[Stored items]
■ ■ ■ ■ ■ ■ ■
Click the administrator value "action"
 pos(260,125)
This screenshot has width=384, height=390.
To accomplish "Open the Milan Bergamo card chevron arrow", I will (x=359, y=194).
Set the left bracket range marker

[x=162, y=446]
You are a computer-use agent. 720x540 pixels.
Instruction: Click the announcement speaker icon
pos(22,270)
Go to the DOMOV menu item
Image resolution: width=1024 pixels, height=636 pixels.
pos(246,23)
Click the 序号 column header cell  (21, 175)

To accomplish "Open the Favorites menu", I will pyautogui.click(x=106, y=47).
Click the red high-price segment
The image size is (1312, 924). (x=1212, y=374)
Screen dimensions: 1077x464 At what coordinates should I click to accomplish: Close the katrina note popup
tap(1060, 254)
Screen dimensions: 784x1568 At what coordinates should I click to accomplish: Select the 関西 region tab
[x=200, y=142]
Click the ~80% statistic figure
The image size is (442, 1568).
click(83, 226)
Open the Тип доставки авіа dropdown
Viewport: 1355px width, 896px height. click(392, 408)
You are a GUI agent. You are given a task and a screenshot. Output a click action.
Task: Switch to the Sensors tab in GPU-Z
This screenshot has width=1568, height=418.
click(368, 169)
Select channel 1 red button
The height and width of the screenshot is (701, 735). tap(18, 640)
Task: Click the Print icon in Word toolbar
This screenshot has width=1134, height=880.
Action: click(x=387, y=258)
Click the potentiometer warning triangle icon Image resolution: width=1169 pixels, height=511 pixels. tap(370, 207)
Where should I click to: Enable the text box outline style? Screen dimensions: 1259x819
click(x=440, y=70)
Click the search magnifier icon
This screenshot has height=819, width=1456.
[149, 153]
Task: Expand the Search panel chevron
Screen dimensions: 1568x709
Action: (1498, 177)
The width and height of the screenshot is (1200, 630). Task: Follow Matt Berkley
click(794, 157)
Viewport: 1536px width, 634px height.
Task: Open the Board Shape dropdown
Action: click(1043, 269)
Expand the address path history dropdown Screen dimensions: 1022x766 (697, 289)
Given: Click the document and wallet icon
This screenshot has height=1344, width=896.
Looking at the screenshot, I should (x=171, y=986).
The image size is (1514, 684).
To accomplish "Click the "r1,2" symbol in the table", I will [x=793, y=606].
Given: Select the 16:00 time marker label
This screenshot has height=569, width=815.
■ ■ ■ ■ ■ ■ ■
Once you have read the entries, repeat them all exactly.

> **EXPECTED ANSWER**
Click the administrator value "action"
 pos(260,125)
This screenshot has width=384, height=390.
To accomplish "Open the Milan Bergamo card chevron arrow", I will (x=359, y=194).
Set the left bracket range marker

[x=162, y=446]
You are a computer-use agent. 720x540 pixels.
Instruction: Click the announcement speaker icon
pos(22,270)
Go to the DOMOV menu item
Image resolution: width=1024 pixels, height=636 pixels.
pos(246,23)
Click the 序号 column header cell  (21, 175)

To accomplish "Open the Favorites menu", I will pyautogui.click(x=106, y=47).
Click the red high-price segment
The image size is (1312, 924). (x=1212, y=374)
Screen dimensions: 1077x464 At what coordinates should I click to accomplish: Close the katrina note popup
tap(1060, 254)
Screen dimensions: 784x1568 At what coordinates should I click to accomplish: Select the 関西 region tab
[x=200, y=142]
Click the ~80% statistic figure
The image size is (442, 1568).
click(83, 226)
Open the Тип доставки авіа dropdown
Viewport: 1355px width, 896px height. click(392, 408)
You are a GUI agent. You are given a task and a screenshot. Output a click action.
Task: Switch to the Sensors tab in GPU-Z
This screenshot has width=1568, height=418.
click(368, 169)
Select channel 1 red button
The height and width of the screenshot is (701, 735). tap(18, 640)
Task: Click the Print icon in Word toolbar
This screenshot has width=1134, height=880.
Action: click(x=387, y=258)
Click the potentiometer warning triangle icon Image resolution: width=1169 pixels, height=511 pixels. tap(370, 207)
Where should I click to: Enable the text box outline style? Screen dimensions: 1259x819
click(x=440, y=70)
Click the search magnifier icon
This screenshot has height=819, width=1456.
[149, 153]
Task: Expand the Search panel chevron
Screen dimensions: 1568x709
Action: (1498, 177)
The width and height of the screenshot is (1200, 630). Task: Follow Matt Berkley
click(794, 157)
Viewport: 1536px width, 634px height.
Task: Open the Board Shape dropdown
Action: click(1043, 269)
Expand the address path history dropdown Screen dimensions: 1022x766 (697, 289)
Given: Click the document and wallet icon
This screenshot has height=1344, width=896.
Looking at the screenshot, I should (x=171, y=986).
The image size is (1514, 684).
To accomplish "Click the "r1,2" symbol in the table", I will [x=793, y=606].
Given: Select the 16:00 time marker label
This screenshot has height=569, width=815.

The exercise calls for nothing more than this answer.